Strange memory errors on nodes where nr_cores is not power of 2
I tried running swift on 2 of our local computing nodes, that have 24 cores. The program compiles nicely, but when I try running, it crashes:
...
main: nr_nodes is 1.
[000] engine_init: cpu map is [ 0 12 6 18 3 9 15 21 1 4 7 10 13 16 19 22 0 1 2 3 4 5 6 7 ].
engine.c:engine_init():2084: SWIFT was not compiled with MPI support.
Aborted (core dumped)
This does make sense, since I always configure with the --disable-mpi
flag. However, when nr_nodes=1
, this message should not occur. Seems like a memory issue.
When I run the code with the address-sanitizer, it crashes with a SEGFAULT on
engine.c:2062: e->s = s;
This does not make any sense. The engine is allocated at the start of test.c:main()

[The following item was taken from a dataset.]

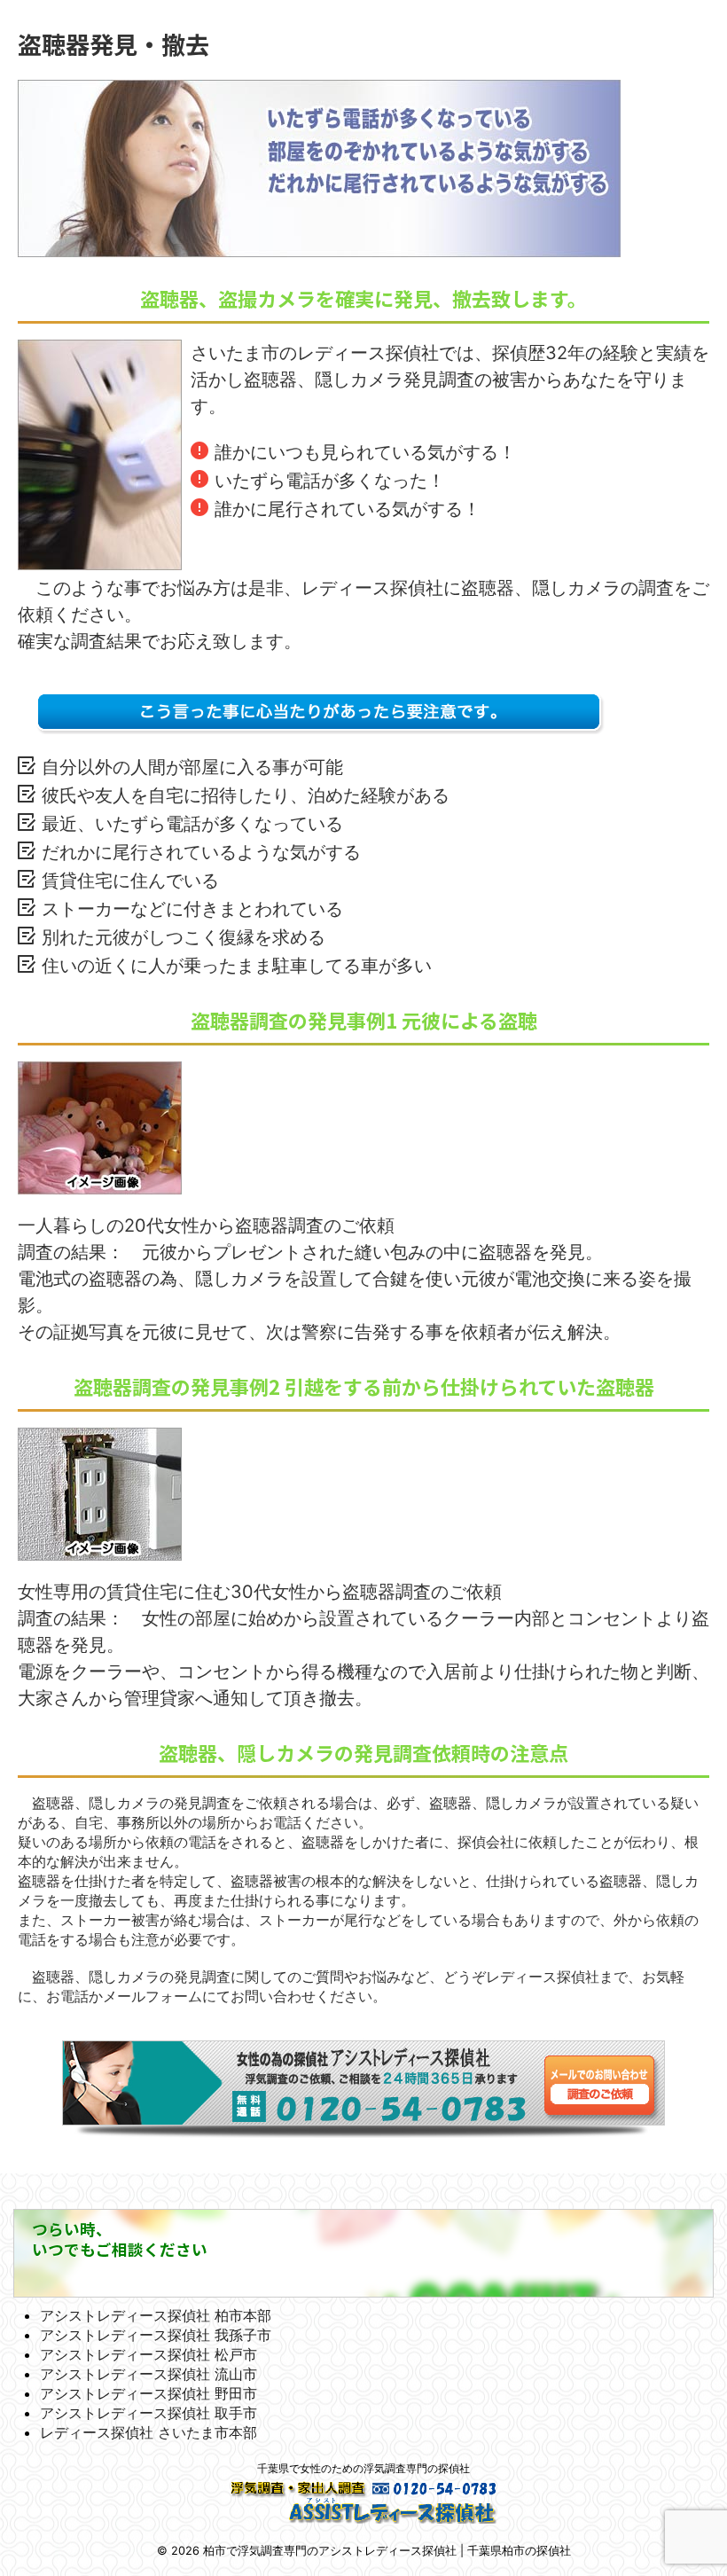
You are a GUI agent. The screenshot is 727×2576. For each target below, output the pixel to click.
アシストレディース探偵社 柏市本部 (155, 2315)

, so this memory should be allocated...
The totally funny part is that we also have 2 nodes with exactly the same system configuration, but with 16 and 32 cores instead of 24, and there everything works without any problem.
You can also see that the cpu map for the 24 core nodes does look strange:
[ 0 12 6 18 3 9 15 21 1 4 7 10 13 16 19 22 0 1 2 3 4 5 6 7 ]
So my best guess is that there is an issue when running swift on nodes with a number of cores that is not a power of 2...